**WRITTEN EXERCISE:** Copy out the stretch of the listing below from the line containing "Task: Expand the sidebar overflow black arrow" through the line containing "(x=133, y=235)", keeping every character unchanged.
===============
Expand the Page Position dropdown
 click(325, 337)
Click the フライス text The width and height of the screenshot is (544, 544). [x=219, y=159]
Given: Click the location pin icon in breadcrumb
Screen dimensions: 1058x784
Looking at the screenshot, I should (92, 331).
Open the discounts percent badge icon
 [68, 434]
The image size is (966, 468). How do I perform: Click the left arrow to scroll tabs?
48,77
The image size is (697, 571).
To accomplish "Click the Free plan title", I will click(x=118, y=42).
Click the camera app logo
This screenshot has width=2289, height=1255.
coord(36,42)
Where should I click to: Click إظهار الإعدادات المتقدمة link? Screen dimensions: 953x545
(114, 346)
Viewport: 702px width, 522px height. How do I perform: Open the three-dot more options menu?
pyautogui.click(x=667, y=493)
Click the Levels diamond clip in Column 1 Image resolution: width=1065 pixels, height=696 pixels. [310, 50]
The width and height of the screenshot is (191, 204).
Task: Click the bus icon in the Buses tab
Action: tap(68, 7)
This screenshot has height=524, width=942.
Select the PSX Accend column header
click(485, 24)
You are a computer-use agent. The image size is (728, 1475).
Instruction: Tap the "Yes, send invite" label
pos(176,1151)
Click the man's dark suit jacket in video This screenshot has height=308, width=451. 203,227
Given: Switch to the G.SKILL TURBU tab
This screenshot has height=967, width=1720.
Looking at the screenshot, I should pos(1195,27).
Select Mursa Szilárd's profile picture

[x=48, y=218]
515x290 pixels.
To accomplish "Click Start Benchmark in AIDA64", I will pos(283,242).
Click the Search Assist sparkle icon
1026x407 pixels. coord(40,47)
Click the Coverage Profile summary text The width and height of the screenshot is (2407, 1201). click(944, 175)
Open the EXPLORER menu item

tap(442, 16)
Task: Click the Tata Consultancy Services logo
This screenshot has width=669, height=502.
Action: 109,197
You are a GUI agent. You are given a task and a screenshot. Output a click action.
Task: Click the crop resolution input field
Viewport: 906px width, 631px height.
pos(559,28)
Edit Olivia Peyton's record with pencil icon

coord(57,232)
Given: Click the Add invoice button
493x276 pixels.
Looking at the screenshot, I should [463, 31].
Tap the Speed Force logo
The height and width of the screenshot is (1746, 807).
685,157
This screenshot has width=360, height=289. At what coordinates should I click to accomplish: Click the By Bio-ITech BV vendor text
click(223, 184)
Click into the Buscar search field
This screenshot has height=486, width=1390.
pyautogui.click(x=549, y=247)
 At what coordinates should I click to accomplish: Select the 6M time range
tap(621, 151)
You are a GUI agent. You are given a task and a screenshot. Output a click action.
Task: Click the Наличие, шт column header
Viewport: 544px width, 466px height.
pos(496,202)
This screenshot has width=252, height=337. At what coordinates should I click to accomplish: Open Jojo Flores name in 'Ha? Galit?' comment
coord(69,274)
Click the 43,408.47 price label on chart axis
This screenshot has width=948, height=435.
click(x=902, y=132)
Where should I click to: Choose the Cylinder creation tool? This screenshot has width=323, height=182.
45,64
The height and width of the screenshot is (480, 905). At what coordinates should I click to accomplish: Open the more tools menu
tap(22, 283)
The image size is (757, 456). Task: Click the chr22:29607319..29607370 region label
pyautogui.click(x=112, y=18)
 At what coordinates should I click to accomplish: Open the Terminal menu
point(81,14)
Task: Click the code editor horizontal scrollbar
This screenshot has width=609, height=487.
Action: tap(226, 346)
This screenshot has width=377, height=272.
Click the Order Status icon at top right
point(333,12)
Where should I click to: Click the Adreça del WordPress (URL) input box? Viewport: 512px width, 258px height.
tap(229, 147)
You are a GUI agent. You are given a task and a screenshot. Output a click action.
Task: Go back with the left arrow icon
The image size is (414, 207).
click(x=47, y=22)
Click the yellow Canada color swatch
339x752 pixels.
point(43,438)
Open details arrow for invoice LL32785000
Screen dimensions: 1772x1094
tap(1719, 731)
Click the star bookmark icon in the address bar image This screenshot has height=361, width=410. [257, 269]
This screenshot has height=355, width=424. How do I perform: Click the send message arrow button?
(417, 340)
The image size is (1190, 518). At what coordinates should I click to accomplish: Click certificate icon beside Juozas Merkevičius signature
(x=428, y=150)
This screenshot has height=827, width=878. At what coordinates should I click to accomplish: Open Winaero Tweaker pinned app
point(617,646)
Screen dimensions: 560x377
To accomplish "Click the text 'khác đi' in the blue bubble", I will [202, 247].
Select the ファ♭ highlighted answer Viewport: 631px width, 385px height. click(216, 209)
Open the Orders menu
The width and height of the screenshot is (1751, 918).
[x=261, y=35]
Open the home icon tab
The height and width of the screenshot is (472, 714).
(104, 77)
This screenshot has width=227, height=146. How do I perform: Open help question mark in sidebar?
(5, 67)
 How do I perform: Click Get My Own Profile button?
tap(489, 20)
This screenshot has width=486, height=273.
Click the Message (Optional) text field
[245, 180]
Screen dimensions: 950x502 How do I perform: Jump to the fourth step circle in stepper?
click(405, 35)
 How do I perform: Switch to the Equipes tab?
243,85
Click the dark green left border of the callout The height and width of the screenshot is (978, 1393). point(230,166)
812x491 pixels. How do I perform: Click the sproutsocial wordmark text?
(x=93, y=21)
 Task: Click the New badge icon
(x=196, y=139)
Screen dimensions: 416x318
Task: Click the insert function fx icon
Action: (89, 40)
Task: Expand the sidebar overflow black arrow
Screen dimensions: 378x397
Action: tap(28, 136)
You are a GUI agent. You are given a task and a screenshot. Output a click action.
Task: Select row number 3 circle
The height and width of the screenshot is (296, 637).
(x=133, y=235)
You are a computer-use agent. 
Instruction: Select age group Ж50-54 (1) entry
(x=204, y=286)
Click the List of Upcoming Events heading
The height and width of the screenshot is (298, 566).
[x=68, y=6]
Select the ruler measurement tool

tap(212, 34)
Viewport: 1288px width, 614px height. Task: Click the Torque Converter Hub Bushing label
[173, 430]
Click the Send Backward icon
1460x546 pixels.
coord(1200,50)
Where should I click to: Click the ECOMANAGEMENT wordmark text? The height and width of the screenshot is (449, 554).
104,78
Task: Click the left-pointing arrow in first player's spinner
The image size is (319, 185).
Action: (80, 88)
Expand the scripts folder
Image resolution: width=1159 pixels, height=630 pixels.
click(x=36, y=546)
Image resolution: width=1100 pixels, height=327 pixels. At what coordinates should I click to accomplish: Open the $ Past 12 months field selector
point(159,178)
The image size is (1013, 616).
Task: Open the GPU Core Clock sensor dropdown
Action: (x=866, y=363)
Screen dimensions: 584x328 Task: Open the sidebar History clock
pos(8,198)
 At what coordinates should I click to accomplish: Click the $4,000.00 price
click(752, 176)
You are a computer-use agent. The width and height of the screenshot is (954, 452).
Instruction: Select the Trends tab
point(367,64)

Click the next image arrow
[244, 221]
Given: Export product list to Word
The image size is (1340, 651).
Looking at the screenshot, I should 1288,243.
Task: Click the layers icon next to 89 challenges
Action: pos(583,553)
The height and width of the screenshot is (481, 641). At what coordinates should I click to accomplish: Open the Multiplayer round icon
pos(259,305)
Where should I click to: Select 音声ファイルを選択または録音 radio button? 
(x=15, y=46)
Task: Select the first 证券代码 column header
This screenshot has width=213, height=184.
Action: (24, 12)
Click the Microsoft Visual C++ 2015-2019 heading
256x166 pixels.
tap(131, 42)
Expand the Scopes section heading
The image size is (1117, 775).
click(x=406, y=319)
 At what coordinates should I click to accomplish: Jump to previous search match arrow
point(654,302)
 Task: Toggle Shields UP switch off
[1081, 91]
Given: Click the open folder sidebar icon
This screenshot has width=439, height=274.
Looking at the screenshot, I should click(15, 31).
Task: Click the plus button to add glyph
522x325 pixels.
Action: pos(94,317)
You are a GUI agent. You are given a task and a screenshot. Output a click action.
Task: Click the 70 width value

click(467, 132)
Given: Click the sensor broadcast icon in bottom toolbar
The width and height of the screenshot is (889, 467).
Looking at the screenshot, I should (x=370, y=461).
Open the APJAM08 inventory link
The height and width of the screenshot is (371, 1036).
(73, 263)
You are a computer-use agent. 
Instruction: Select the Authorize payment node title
===============
**SOLVED EXERCISE:**
Task: Expand the sidebar overflow black arrow
Screen dimensions: 378x397
Action: tap(28, 136)
You are a GUI agent. You are given a task and a screenshot. Output a click action.
Task: Select row number 3 circle
The height and width of the screenshot is (296, 637).
(x=133, y=235)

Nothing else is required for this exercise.